Lectures and Talks, HAU 3: April 15, 5.30 pm – 7.30 pm

Belém do Pará, Fortaleza, Porto Alegre: a Different Way of Dancing?

presentation: Susanne Foellmer

Every region in Brazil has its own characteristics. They are derived from particular cultural, political, social and economic contexts, which must be taken into consideration when regarding contemporary dance. The differences and similarities in dance in these three Brazilian cities will be the subject of discussion.

Dance at the Universidade Federal do Pará: A Unique Path:

Waldete Brito (Belém) – MA in Scenic Arts at the UFBA, lecturer at the Escola de Teatro e Dança (School for Theater and Dance) at the UFPA, coordinator of the courses for dance technicians, theater and choreography. Ballerina, choreographer, artistic director of the company Experimental de Dança. Former teacher and choreographer of the Grupo Coreográfico da UFPA. Initiator of the project Estudo e Criação em Dança Contemporânea (Studies and Creation in Contemporary Dance).

The city of Belém in the state of Pará to the North of Brazil experienced in 1964 – just like the other states – the effects of the miltary coup. In spite of censorship, artists and cultural activists found paths of resistance. In cooperation with the Ministry for Ediucation and Culture, the UFPA offered the first course on modern dance for the citizens of Pará on initiative of Eni Corrêa. In 1968, the first dance group in an academic context was founded: Grupo Coreográfico da UFPA (UFPA Choreographic Group) - Center for Training and Research in Contemporary Dance. With its innovative and avant-gardistic work, it contributed to the introduction of the first course on dance technique in northern Brazil at the UFPA. From 2008, the university will also be offering a certified diploma course for dance. This talk takes a look at how dance historically and aesthetically found its way into the university with an eye on its relationship to knowledge and skill in the artistic-academic field.
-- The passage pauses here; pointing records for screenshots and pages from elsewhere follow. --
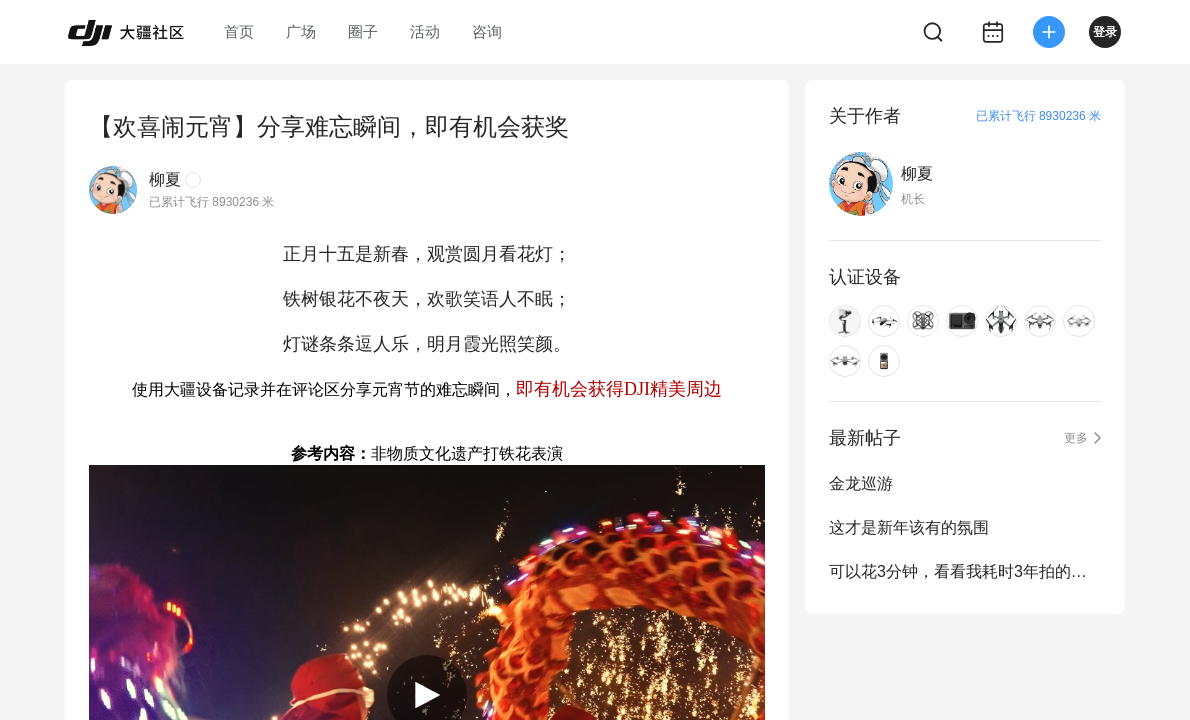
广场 (301, 31)
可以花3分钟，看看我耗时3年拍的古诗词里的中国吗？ (965, 571)
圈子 (363, 31)
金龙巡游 (861, 483)
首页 (239, 31)
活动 (425, 31)
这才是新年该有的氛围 (909, 527)
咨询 (487, 31)
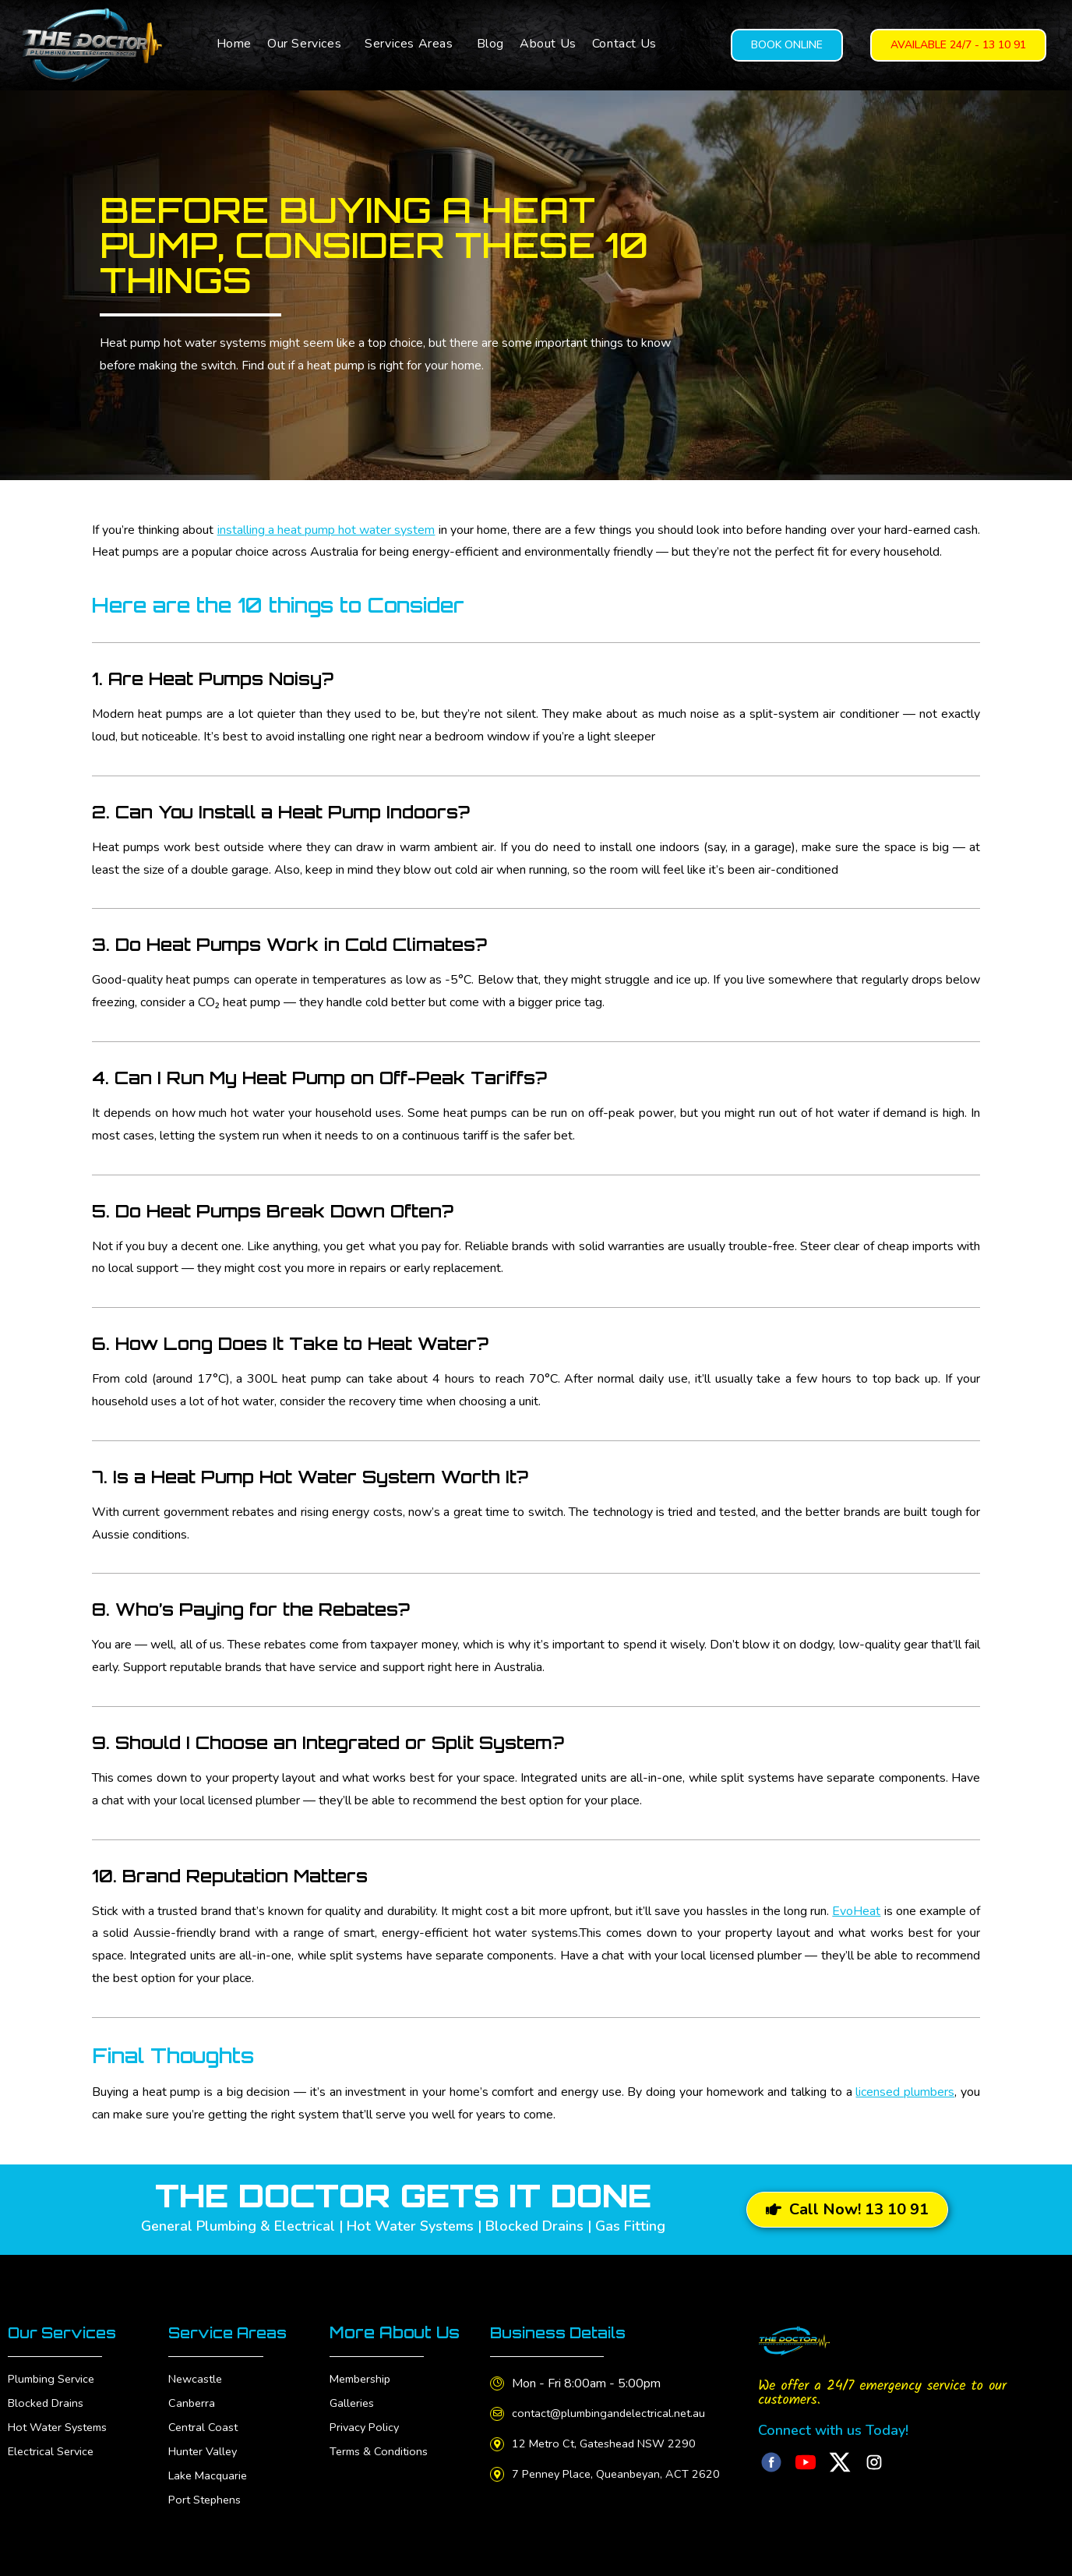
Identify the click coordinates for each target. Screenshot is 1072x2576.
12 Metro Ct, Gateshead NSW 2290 (617, 2443)
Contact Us (624, 43)
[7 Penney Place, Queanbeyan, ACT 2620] (499, 2474)
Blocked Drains (49, 2403)
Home (234, 43)
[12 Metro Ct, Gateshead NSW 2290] (499, 2444)
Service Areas (232, 2332)
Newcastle (197, 2378)
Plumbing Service (54, 2378)
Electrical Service (54, 2451)
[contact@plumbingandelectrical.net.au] (499, 2414)
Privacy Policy (367, 2427)
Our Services (304, 43)
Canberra (192, 2403)
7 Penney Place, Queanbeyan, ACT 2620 (628, 2473)
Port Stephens (208, 2499)
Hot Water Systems (63, 2427)
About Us (548, 43)
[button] (308, 44)
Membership (363, 2378)
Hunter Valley (205, 2451)
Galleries (353, 2403)
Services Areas (409, 43)
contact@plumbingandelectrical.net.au (618, 2413)
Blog (490, 43)
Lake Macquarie (210, 2475)
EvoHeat (856, 1911)
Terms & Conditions (382, 2451)
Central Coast (204, 2427)
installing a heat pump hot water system (326, 530)
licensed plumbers (904, 2092)
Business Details (563, 2332)
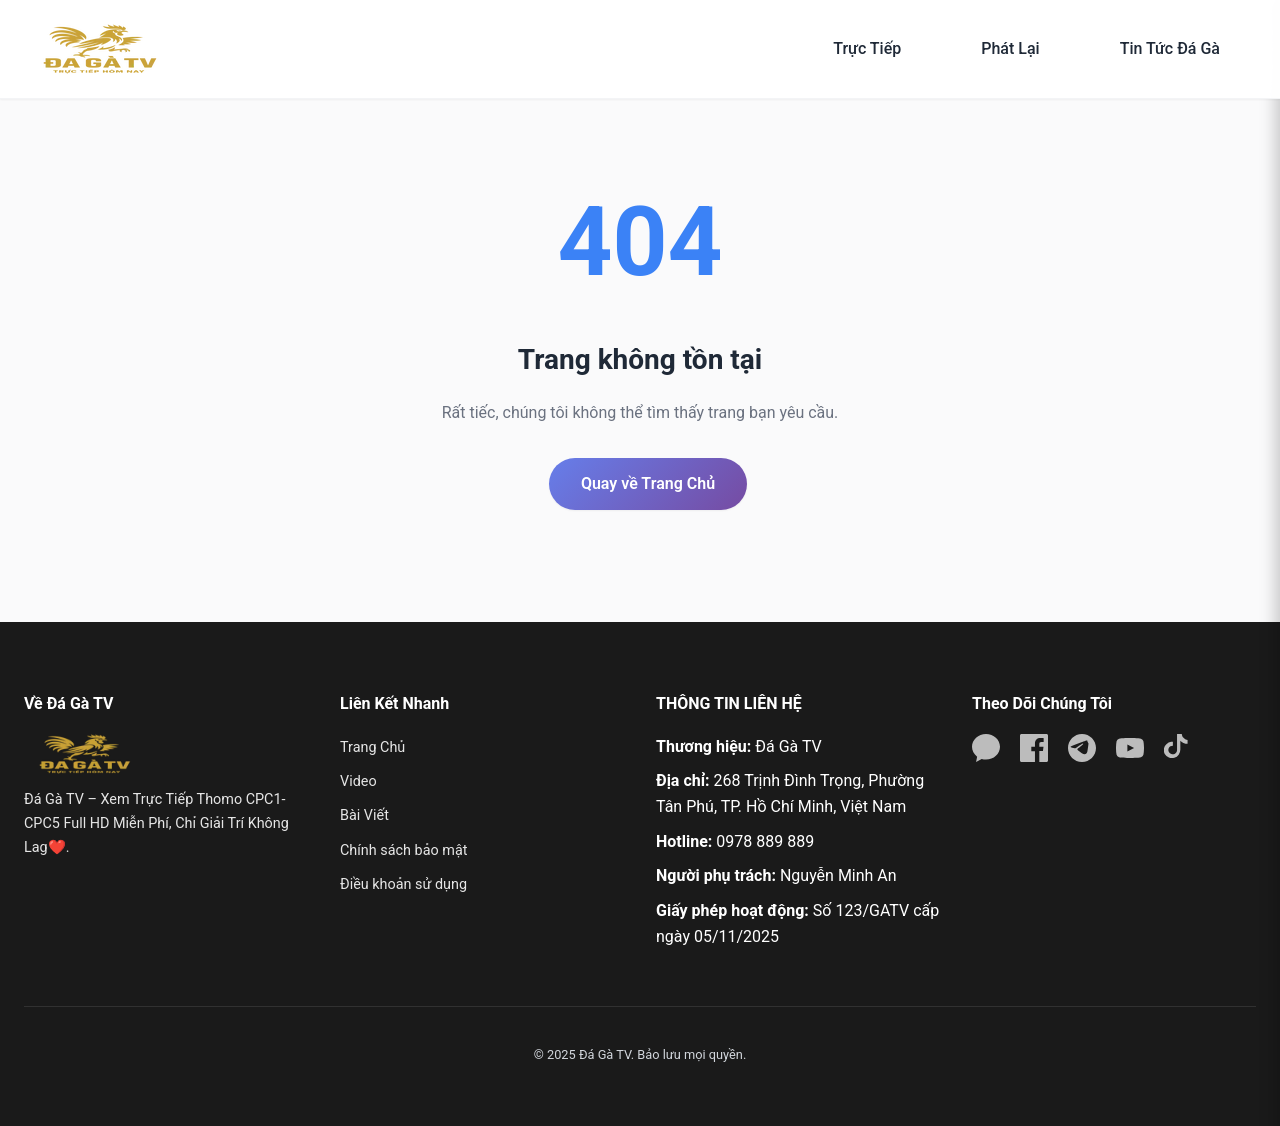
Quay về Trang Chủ (648, 483)
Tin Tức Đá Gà (1170, 48)
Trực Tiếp (867, 48)
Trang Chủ (372, 747)
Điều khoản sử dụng (403, 884)
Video (358, 781)
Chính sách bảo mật (403, 850)
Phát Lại (1010, 48)
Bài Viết (364, 815)
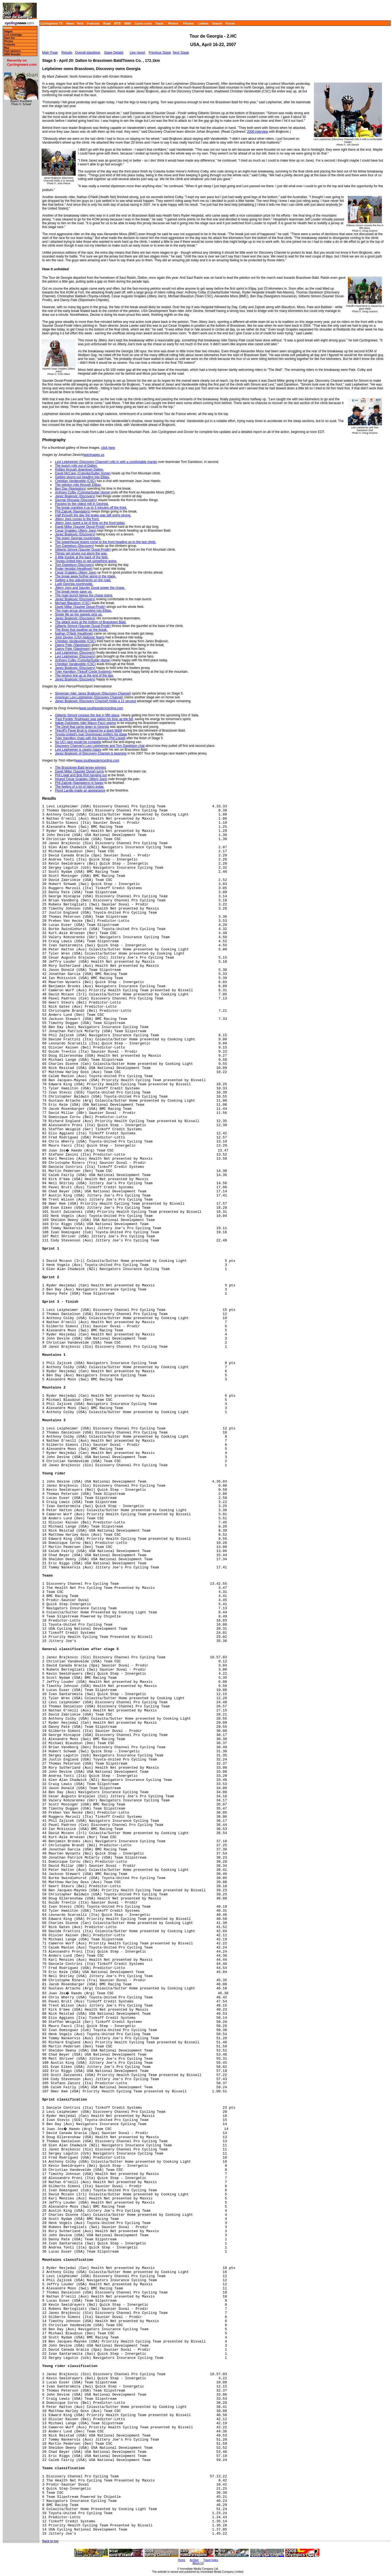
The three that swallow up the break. (81, 630)
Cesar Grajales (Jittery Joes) (75, 530)
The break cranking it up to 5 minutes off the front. (91, 508)
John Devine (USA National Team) (80, 637)
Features (93, 23)
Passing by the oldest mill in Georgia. (82, 504)
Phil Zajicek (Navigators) (72, 511)
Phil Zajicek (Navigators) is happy (79, 783)
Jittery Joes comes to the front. (77, 519)
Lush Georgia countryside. (74, 584)
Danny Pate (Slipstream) (73, 645)
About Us (198, 2563)
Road (107, 23)
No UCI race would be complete (78, 742)
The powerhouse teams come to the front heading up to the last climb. (105, 542)
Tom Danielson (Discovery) (74, 546)
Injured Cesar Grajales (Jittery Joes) (81, 779)
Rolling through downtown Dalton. (79, 469)
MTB (117, 23)
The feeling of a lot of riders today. (79, 787)
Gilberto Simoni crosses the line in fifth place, (87, 715)
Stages (8, 31)
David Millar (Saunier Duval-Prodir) (80, 527)
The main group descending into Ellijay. (83, 611)
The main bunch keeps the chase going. (84, 595)
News (70, 23)
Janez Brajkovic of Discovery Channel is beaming (91, 753)
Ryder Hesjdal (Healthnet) (74, 569)
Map (6, 47)
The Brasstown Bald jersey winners (80, 767)
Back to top (50, 2541)
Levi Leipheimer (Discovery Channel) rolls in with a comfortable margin (106, 462)
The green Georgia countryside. (78, 538)
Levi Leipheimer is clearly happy (78, 749)
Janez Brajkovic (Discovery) (75, 496)
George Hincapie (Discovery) (76, 500)
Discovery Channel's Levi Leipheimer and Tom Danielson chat (100, 746)
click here (108, 448)
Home (7, 28)
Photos (173, 23)
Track (159, 23)
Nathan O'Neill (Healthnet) (74, 633)
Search (217, 23)
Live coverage (13, 34)
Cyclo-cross (143, 23)
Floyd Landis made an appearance (80, 790)
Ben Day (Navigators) (70, 488)
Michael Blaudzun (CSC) (73, 603)
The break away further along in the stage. (85, 576)
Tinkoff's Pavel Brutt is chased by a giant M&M (88, 730)
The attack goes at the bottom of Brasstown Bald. (90, 622)
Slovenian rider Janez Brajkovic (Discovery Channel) (93, 693)
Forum (230, 23)
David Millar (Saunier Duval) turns (79, 771)
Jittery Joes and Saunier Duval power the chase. (90, 588)
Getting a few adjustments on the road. (83, 580)
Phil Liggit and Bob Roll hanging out (81, 775)
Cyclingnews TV (51, 23)
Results (67, 52)
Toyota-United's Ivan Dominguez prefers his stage (91, 734)
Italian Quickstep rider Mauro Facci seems (85, 723)
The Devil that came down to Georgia (82, 727)
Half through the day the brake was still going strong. (93, 515)
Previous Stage (160, 52)
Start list (9, 38)
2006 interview (257, 132)
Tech (79, 23)
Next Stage (181, 52)
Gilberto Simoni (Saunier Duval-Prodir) (83, 549)
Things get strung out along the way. (81, 553)
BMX (127, 23)
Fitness (188, 23)
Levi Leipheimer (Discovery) (75, 652)
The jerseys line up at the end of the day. (84, 675)
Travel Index (210, 2560)
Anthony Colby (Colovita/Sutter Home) (82, 492)
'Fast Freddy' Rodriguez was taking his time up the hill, (94, 719)
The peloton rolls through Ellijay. (78, 485)
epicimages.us (93, 455)
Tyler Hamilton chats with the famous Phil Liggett (90, 738)
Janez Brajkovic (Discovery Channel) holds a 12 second (95, 701)
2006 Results (12, 54)
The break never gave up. (73, 591)
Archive (194, 2560)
Alpendre from Within and Without:

Andrea Bardawil (Fortaleza) – Choreographer, since 1991 director of the Compagnie Arte Andanças, contributor to the project Rumos Itaú Cultural Dança, scholarship from the Bolsa Vitae Art Program in 2000. In 2003 she was artistic director at the Dance College of Ceará. She is currently coordinator of the Núcleo de Dança do ALPENDRE (Art House for Research and Publication), of dance technique courses (Senac, Secult e Centro Cultural Dragão do Mar) and the Ceará International Dance Biennale.

The experiences of the past seven years of working in Alpendre have opened up room for a very special dialogue between dance and other artistic languages and have encouraged an intense and fruitful exchange of contemporary research. In addition to artistic production, this has produced a knowledge base that in itself opens up fresh frontiers for new developments. The study and practice of dance in Alpendre, initiated by the Compagnie Cia. da Arte Andanças, reflects the diversity and vitality of scenic dance in Ceará over the last ten years. This development has much to do with the support of the Bienal Internacional de Dança (International Dance Biennale), the Instituto Dragão do Mar (Ceará Dance College) and other initiatives. I would like to will speak about some of the particularities of this process, focusing thereby on this space as a new field of possibility in the city, an in-between place, always open for experimentation.

Dance in Southern Brazil: The Clash of Tradition and the Contemporary, of the Sublime and the Popular:

Airton Tomazzoni (Porto Alegre) - Journalist, choreographer and scholar. MA in Communication Studies at the Unisinos. Professor for Dance at the UFRGS. Director of the municipal dance center in Porto Alegre’s Department for Culture.

Dance production in Porto Alegre has a long-standing tradition. On the one hand there is the strong cultural influence of the folklore of the south-Brazilian cowboys – the gaúcho – affected by rural life and the fighting and butchering of cattle. On the other hand lies the pioneer spirit of artistic creation in dance, which emerged with the Instituto de Cultura Física (Institute for Physical Culture). The Instituto trained the first professional dancers in Dalcroze gymnastics and soon after, beginning of the 20th century, brought classical ballet to Rio Grande do Sul. Throughout the sublime and the popular always existed side-by-side and often clashed. The contemporary scene changed this and introduced a new approach by which these previously independent directions in dance were given the chance to present themselves, began to intermingle and foster unique relationships – a development that today reveals its unique quality in current productions.